WHAT TO DO :: Write out again, unchanged, the line that has "This screenshot has" and each following line through the end of the entries below; leave pictures out.

PROVIDED RECORDS ::
-=-=-=-=-
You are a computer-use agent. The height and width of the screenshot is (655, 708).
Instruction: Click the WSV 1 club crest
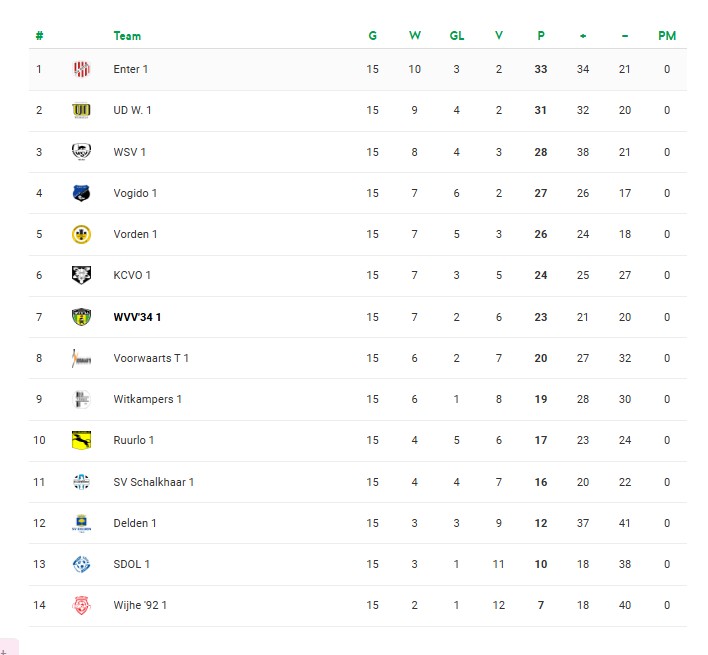point(81,152)
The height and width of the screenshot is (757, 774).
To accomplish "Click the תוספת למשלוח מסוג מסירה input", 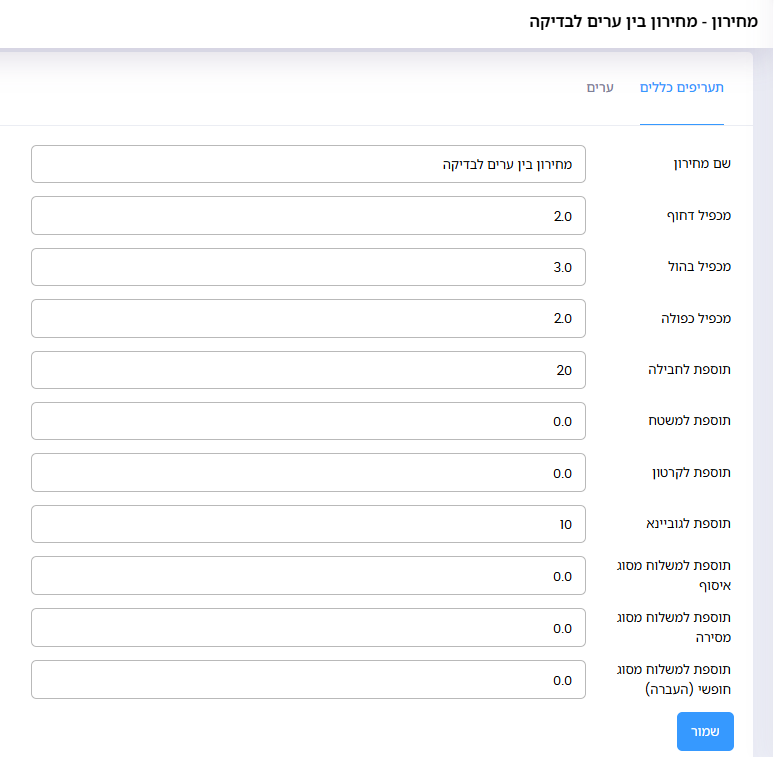I will [x=309, y=628].
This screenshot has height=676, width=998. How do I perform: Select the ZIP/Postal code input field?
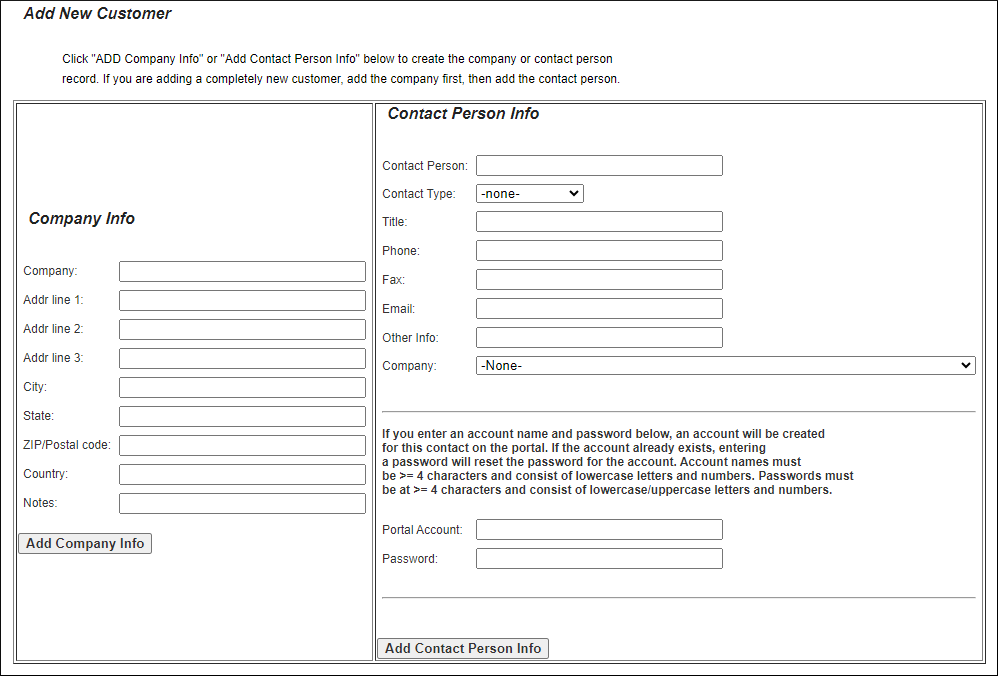point(242,444)
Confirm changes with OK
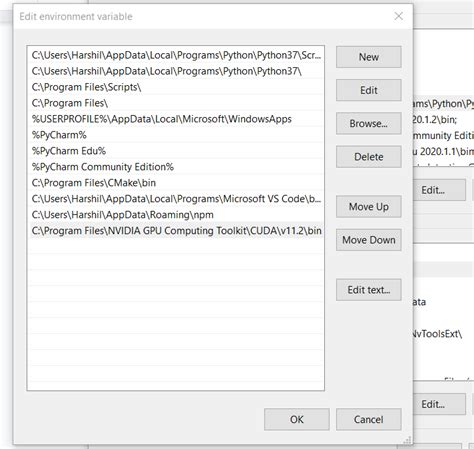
-=-=-=-=-
RESULT OF THIS TASK ::
This screenshot has height=676, width=998. How do I perform: Select the ZIP/Postal code input field?
point(242,444)
Confirm changes with OK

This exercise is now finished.